* What the exercise asks: Find "Instruction: Toggle the" in the data, then restate the line it sits in and every later line word for word, ending with the last line.

Dataset entries:
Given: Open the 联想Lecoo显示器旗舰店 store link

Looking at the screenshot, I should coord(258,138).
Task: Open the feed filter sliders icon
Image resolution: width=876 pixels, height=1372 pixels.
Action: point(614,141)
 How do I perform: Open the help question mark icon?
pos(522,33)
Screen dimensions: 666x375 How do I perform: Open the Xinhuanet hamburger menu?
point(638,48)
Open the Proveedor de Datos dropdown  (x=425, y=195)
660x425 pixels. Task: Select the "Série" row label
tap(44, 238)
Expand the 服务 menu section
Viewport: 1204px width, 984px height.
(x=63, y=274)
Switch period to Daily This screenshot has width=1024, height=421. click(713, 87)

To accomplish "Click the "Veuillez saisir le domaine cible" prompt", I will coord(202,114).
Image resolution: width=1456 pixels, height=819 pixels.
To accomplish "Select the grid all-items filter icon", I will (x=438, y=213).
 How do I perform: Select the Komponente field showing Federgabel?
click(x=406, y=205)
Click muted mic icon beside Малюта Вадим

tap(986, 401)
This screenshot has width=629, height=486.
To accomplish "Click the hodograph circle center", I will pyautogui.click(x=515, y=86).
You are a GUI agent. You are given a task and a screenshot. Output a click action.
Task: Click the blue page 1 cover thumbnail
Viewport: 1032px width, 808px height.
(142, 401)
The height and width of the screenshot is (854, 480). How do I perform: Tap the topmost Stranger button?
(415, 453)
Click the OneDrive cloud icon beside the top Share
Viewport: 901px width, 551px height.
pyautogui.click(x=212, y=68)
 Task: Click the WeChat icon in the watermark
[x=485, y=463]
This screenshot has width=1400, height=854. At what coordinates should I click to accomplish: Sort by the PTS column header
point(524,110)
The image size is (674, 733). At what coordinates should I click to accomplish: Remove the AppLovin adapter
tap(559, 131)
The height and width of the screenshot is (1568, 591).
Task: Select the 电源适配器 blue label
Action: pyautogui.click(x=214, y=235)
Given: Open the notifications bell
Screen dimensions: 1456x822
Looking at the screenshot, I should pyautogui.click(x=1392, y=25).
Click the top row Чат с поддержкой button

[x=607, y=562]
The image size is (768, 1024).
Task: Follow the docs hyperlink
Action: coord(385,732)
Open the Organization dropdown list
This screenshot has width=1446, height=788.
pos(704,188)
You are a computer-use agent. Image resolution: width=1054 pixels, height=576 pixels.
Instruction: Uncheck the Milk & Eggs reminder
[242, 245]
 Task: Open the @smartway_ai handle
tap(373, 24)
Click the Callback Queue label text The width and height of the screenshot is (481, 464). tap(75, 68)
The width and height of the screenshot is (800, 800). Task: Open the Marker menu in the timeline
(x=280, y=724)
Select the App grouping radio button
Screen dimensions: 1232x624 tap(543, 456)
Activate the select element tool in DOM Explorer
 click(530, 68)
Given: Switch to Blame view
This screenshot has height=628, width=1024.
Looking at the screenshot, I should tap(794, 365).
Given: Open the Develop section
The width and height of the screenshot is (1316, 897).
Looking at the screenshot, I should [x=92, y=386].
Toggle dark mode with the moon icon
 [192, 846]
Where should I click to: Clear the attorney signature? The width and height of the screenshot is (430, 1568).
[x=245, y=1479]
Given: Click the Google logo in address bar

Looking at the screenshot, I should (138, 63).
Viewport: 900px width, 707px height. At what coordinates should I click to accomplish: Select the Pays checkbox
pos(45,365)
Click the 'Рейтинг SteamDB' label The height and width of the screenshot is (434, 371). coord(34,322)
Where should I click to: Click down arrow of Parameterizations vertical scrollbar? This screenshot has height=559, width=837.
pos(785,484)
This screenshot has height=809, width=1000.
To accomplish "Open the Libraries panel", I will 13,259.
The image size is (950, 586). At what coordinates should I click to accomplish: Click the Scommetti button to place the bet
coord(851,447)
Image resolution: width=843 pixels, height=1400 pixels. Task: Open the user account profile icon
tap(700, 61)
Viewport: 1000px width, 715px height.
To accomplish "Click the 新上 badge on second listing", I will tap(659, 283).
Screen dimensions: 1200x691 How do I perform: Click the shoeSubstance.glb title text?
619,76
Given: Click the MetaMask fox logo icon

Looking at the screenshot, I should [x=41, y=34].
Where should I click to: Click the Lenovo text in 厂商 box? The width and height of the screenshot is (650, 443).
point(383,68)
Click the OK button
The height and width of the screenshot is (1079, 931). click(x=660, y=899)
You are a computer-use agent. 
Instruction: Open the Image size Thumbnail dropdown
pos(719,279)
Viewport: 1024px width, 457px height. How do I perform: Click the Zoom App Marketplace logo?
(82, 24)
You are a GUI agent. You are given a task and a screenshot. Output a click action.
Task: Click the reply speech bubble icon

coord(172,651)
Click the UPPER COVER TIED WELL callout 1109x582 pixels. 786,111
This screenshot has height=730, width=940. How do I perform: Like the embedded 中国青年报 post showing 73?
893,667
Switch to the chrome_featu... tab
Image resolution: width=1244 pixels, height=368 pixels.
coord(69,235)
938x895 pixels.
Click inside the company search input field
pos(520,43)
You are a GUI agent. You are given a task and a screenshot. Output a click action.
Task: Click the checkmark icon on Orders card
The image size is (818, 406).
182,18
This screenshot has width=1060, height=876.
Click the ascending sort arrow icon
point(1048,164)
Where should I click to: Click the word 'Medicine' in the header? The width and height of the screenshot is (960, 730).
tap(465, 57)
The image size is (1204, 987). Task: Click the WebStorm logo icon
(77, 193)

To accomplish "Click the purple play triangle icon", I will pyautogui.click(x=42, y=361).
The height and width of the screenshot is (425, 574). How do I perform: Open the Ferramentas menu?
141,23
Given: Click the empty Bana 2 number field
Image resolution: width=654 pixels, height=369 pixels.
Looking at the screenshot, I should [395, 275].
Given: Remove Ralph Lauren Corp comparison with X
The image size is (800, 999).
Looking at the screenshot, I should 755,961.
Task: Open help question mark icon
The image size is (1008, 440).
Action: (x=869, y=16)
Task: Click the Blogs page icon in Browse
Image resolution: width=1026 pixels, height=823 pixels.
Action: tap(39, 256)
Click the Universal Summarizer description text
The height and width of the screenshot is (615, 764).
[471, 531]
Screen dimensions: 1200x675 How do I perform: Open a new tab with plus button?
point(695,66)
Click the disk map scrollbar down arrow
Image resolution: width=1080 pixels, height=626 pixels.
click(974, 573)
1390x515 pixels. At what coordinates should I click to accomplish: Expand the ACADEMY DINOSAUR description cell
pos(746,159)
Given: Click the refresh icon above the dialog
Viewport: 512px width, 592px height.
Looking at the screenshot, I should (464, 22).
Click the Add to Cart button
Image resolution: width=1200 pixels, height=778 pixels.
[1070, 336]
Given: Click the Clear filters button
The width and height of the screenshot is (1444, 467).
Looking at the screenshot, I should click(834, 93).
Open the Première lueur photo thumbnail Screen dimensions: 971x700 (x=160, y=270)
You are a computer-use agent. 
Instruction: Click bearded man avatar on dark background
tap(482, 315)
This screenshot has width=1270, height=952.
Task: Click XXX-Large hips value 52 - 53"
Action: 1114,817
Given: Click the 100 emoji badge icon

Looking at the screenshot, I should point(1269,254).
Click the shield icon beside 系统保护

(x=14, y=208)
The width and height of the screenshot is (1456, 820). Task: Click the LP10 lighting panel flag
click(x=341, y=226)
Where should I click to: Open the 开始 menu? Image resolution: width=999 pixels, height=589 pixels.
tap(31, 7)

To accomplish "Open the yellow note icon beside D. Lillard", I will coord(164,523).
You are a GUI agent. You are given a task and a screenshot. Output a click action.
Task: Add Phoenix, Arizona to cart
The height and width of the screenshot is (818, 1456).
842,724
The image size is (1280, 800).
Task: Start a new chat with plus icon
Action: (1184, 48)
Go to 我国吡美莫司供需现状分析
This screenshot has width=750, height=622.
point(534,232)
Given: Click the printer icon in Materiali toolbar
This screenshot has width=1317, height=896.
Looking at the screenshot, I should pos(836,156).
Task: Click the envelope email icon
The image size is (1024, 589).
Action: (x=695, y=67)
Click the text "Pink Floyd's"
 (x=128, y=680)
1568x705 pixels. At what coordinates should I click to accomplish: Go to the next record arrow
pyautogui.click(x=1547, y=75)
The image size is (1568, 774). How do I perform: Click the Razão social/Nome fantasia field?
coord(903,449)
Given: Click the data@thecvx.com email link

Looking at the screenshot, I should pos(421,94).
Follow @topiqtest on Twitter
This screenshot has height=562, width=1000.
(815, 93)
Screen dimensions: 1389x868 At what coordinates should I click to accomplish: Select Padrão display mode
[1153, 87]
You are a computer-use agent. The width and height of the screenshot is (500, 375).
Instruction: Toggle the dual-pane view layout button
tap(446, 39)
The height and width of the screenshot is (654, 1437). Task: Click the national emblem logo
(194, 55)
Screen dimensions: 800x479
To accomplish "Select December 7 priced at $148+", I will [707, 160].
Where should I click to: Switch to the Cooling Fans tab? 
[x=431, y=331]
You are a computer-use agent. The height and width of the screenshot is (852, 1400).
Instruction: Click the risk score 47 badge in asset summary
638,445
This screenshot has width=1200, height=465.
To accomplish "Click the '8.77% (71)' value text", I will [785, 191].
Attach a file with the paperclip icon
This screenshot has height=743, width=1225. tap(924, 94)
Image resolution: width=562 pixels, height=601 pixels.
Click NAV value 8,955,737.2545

* Problem solution:
Instruction: Toggle the dual-pane view layout button
tap(446, 39)
The height and width of the screenshot is (654, 1437). Task: Click the national emblem logo
(194, 55)
Screen dimensions: 800x479
To accomplish "Select December 7 priced at $148+", I will [707, 160].
Where should I click to: Switch to the Cooling Fans tab? 
[x=431, y=331]
You are a computer-use agent. The height and width of the screenshot is (852, 1400).
Instruction: Click the risk score 47 badge in asset summary
638,445
This screenshot has width=1200, height=465.
To accomplish "Click the '8.77% (71)' value text", I will [785, 191].
Attach a file with the paperclip icon
This screenshot has height=743, width=1225. tap(924, 94)
Image resolution: width=562 pixels, height=601 pixels.
Click NAV value 8,955,737.2545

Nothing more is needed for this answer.